§ **Data supplied**:
•••••

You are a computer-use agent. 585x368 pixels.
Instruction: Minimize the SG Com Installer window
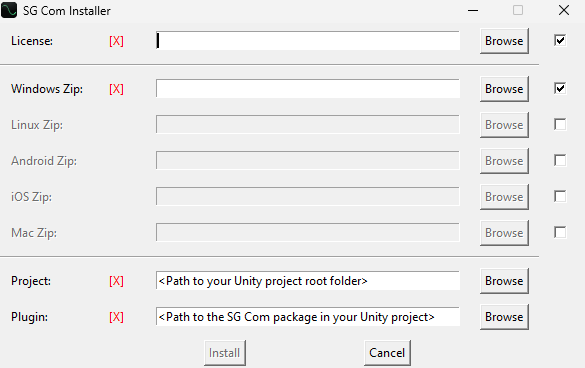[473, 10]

•••••

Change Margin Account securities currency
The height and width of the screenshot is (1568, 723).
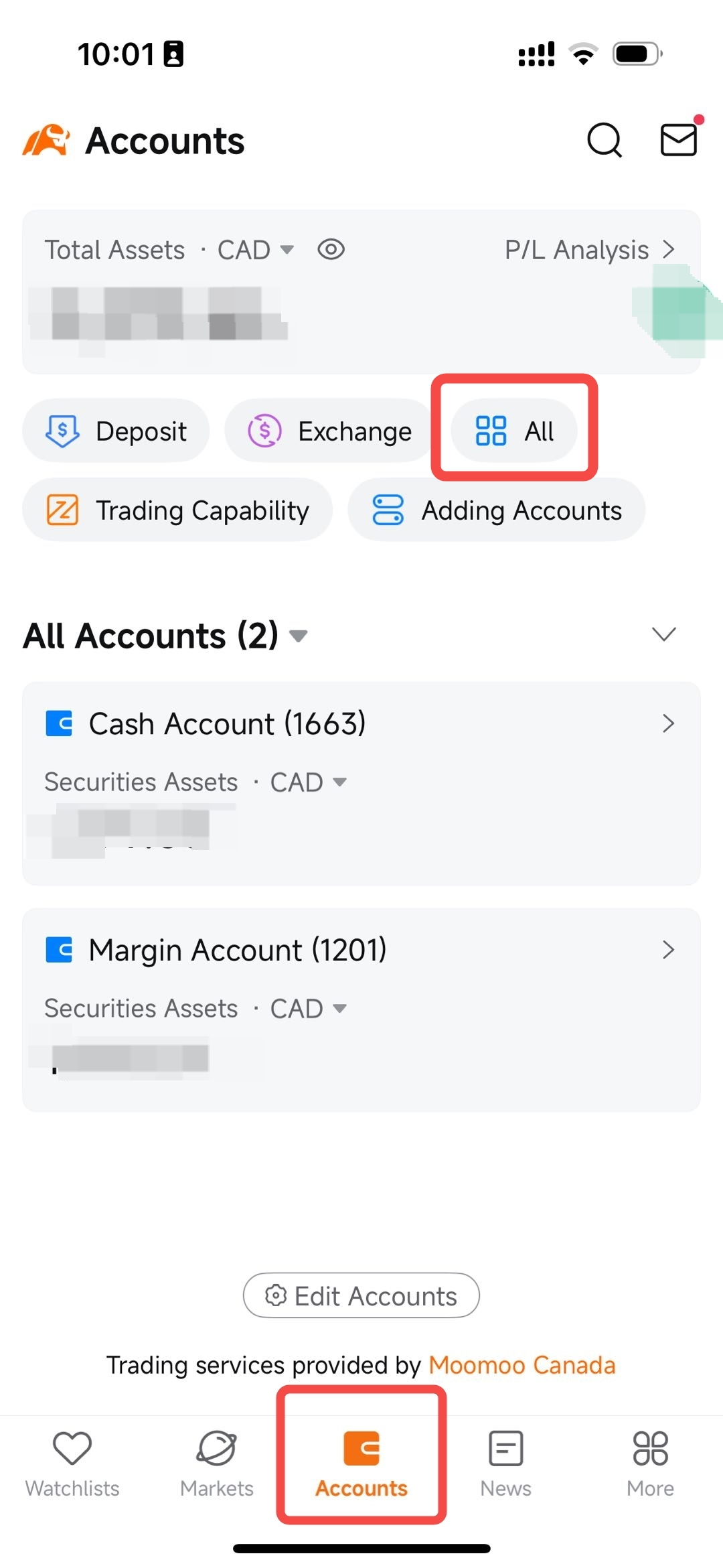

•••••

§ **Your task**: Could you transcribe the entries above word for word, from the line with "Change Margin Account securities currency" down to the line with "The height and", keeping both?

§ **Written answer**:
Change Margin Account securities currency
The height and width of the screenshot is (1568, 723).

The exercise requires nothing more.